## REQUIREMENT:
Copy each of the following items line for line, keeping every word and number unchanged.

## DATA EXTRACT:
· · · ·

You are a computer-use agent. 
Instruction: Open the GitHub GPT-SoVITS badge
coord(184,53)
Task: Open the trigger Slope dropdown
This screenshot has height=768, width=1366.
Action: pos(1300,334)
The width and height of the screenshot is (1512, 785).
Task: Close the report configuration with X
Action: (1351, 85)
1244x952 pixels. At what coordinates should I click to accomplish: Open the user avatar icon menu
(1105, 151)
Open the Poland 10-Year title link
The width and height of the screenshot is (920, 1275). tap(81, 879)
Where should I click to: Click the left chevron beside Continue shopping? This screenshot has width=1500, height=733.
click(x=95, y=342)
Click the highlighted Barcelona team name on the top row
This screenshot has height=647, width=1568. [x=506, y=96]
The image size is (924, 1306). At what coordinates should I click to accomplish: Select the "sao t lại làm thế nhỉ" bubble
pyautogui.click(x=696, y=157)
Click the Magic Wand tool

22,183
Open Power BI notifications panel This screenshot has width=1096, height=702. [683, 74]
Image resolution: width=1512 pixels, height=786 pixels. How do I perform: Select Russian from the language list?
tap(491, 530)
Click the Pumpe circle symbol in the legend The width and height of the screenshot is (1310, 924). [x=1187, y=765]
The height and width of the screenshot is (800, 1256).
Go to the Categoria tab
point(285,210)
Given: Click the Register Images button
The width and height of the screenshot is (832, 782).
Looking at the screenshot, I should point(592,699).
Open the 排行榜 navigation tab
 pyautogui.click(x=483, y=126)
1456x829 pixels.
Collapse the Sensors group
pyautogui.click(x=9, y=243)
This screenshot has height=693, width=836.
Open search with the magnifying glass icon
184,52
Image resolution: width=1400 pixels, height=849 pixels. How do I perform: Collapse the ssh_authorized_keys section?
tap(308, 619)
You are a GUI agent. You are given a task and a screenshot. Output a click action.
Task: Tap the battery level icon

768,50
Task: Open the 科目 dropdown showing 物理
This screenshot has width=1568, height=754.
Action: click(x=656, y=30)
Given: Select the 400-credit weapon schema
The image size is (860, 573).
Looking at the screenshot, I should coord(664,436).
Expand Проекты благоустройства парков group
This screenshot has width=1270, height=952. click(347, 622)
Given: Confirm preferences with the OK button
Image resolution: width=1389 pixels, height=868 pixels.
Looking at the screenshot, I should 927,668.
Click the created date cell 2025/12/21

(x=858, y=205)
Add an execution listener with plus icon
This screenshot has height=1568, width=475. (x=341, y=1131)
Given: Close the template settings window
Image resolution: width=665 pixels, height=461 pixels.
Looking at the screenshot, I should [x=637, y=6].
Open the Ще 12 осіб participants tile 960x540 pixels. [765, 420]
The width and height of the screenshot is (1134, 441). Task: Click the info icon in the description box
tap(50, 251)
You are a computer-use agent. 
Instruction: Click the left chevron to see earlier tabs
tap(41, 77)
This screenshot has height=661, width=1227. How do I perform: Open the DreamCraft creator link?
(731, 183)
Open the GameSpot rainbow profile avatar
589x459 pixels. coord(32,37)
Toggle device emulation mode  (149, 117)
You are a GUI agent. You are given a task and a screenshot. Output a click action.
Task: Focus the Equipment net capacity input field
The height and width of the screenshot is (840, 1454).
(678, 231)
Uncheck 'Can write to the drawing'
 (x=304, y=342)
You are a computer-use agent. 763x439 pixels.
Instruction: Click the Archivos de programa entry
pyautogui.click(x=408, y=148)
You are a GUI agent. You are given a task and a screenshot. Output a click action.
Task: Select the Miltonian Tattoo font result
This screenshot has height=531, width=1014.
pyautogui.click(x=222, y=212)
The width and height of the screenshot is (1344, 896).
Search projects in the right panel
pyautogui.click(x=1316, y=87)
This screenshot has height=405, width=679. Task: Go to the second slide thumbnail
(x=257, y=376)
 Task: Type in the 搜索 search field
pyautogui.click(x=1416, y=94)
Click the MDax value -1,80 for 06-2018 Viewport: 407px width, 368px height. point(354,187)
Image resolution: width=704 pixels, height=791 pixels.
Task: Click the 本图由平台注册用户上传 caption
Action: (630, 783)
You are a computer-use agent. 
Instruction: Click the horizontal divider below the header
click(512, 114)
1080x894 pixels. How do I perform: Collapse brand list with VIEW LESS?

· · · ·

## RESPONSE:
You are a computer-use agent. 
Instruction: Open the GitHub GPT-SoVITS badge
coord(184,53)
Task: Open the trigger Slope dropdown
This screenshot has height=768, width=1366.
Action: pos(1300,334)
The width and height of the screenshot is (1512, 785).
Task: Close the report configuration with X
Action: (1351, 85)
1244x952 pixels. At what coordinates should I click to accomplish: Open the user avatar icon menu
(1105, 151)
Open the Poland 10-Year title link
The width and height of the screenshot is (920, 1275). tap(81, 879)
Where should I click to: Click the left chevron beside Continue shopping? This screenshot has width=1500, height=733.
click(x=95, y=342)
Click the highlighted Barcelona team name on the top row
This screenshot has height=647, width=1568. [x=506, y=96]
The image size is (924, 1306). At what coordinates should I click to accomplish: Select the "sao t lại làm thế nhỉ" bubble
pyautogui.click(x=696, y=157)
Click the Magic Wand tool

22,183
Open Power BI notifications panel This screenshot has width=1096, height=702. [683, 74]
Image resolution: width=1512 pixels, height=786 pixels. How do I perform: Select Russian from the language list?
tap(491, 530)
Click the Pumpe circle symbol in the legend The width and height of the screenshot is (1310, 924). [x=1187, y=765]
The height and width of the screenshot is (800, 1256).
Go to the Categoria tab
point(285,210)
Given: Click the Register Images button
The width and height of the screenshot is (832, 782).
Looking at the screenshot, I should point(592,699).
Open the 排行榜 navigation tab
 pyautogui.click(x=483, y=126)
1456x829 pixels.
Collapse the Sensors group
pyautogui.click(x=9, y=243)
This screenshot has height=693, width=836.
Open search with the magnifying glass icon
184,52
Image resolution: width=1400 pixels, height=849 pixels. How do I perform: Collapse the ssh_authorized_keys section?
tap(308, 619)
You are a GUI agent. You are given a task and a screenshot. Output a click action.
Task: Tap the battery level icon

768,50
Task: Open the 科目 dropdown showing 物理
This screenshot has width=1568, height=754.
Action: click(x=656, y=30)
Given: Select the 400-credit weapon schema
The image size is (860, 573).
Looking at the screenshot, I should coord(664,436).
Expand Проекты благоустройства парков group
This screenshot has width=1270, height=952. click(347, 622)
Given: Confirm preferences with the OK button
Image resolution: width=1389 pixels, height=868 pixels.
Looking at the screenshot, I should 927,668.
Click the created date cell 2025/12/21

(x=858, y=205)
Add an execution listener with plus icon
This screenshot has height=1568, width=475. (x=341, y=1131)
Given: Close the template settings window
Image resolution: width=665 pixels, height=461 pixels.
Looking at the screenshot, I should [x=637, y=6].
Open the Ще 12 осіб participants tile 960x540 pixels. [765, 420]
The width and height of the screenshot is (1134, 441). Task: Click the info icon in the description box
tap(50, 251)
You are a computer-use agent. 
Instruction: Click the left chevron to see earlier tabs
tap(41, 77)
This screenshot has height=661, width=1227. How do I perform: Open the DreamCraft creator link?
(731, 183)
Open the GameSpot rainbow profile avatar
589x459 pixels. coord(32,37)
Toggle device emulation mode  (149, 117)
You are a GUI agent. You are given a task and a screenshot. Output a click action.
Task: Focus the Equipment net capacity input field
The height and width of the screenshot is (840, 1454).
(678, 231)
Uncheck 'Can write to the drawing'
 (x=304, y=342)
You are a computer-use agent. 763x439 pixels.
Instruction: Click the Archivos de programa entry
pyautogui.click(x=408, y=148)
You are a GUI agent. You are given a task and a screenshot. Output a click action.
Task: Select the Miltonian Tattoo font result
This screenshot has height=531, width=1014.
pyautogui.click(x=222, y=212)
The width and height of the screenshot is (1344, 896).
Search projects in the right panel
pyautogui.click(x=1316, y=87)
This screenshot has height=405, width=679. Task: Go to the second slide thumbnail
(x=257, y=376)
 Task: Type in the 搜索 search field
pyautogui.click(x=1416, y=94)
Click the MDax value -1,80 for 06-2018 Viewport: 407px width, 368px height. point(354,187)
Image resolution: width=704 pixels, height=791 pixels.
Task: Click the 本图由平台注册用户上传 caption
Action: (630, 783)
You are a computer-use agent. 
Instruction: Click the horizontal divider below the header
click(512, 114)
1080x894 pixels. How do I perform: Collapse brand list with VIEW LESS?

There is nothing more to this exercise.